*** Data

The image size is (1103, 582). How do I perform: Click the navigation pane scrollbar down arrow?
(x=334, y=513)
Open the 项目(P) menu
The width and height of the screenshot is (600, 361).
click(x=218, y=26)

******

# Activity
Would you retype the listing above in full, exactly as it reads?

# Answer to this problem
The image size is (1103, 582). How do I perform: Click the navigation pane scrollbar down arrow?
(x=334, y=513)
Open the 项目(P) menu
The width and height of the screenshot is (600, 361).
click(x=218, y=26)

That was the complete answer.